Ototoxicity of Cisplatin vs. Platinum Analogs CBDCA (JM‐8) and CHIP (JM‐9)

Abstract
Cis-diamminedichloroplatinum (cisplatin), a divalent platinum compound and cell-cycle nonspecific chemotherapeutic agent, produces a permanent high-frequency sensorineural hearing loss and a dose-related cumulative renal insufficiency with tubular necrosis and interstitial nephritis. Synthetic platinum analogs are presently being tested to identify an analog with greater antitumor activity, but less ototoxicity and nephrotoxicity than cisplatin. The objectives of this study were to analyze the potential cochlear and nephrotoxic effects of two synthetic platinum analogs presently in phases I and II of clinical trials, CBDCA [JM-8 or cis-diammine, 1,1-cyclobutane dicarboxylato (2)-0,01-platinum (NSC-241240)] and CHIP [JM-9 or cis-dichloro-trans-dihydroxybisisopropylamine platinum IV (NSC-256927)]. Cytocochleography, auditory brain-stem evoked response (ABR), double-blind light microscopy of renal tissues, and gamma emission analysis of 195mpt localization in viscera and inner ear were employed in the evaluation of cisplatin and platinum analogs (JM-8 and JM-9) in adult guinea pigs.
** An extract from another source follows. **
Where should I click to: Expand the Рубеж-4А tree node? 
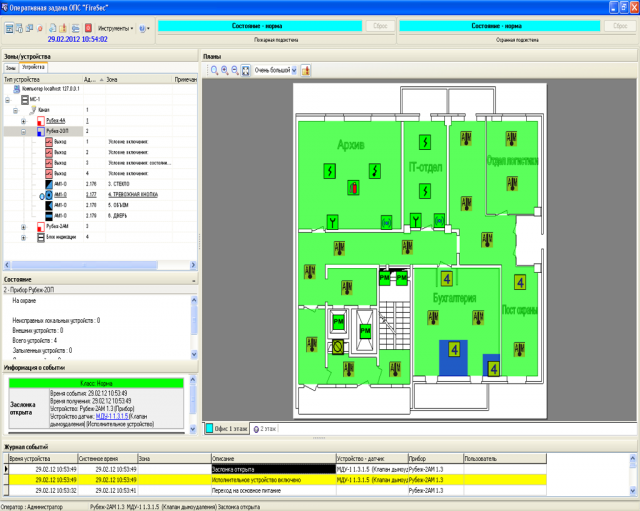23,120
Final results indicate that the investigational chemotherapeutic analogs CBDCA (JM-8) and CHIP (JM-9) do not produce the ototoxicity and nephrotoxicity characteristic of cisplatin. Furthermore, these findings demonstrate 195mpt localization in the vestibular labyrinth and confirm previous platinum distribution studies in the organ of Corti and stria vascularis tissues.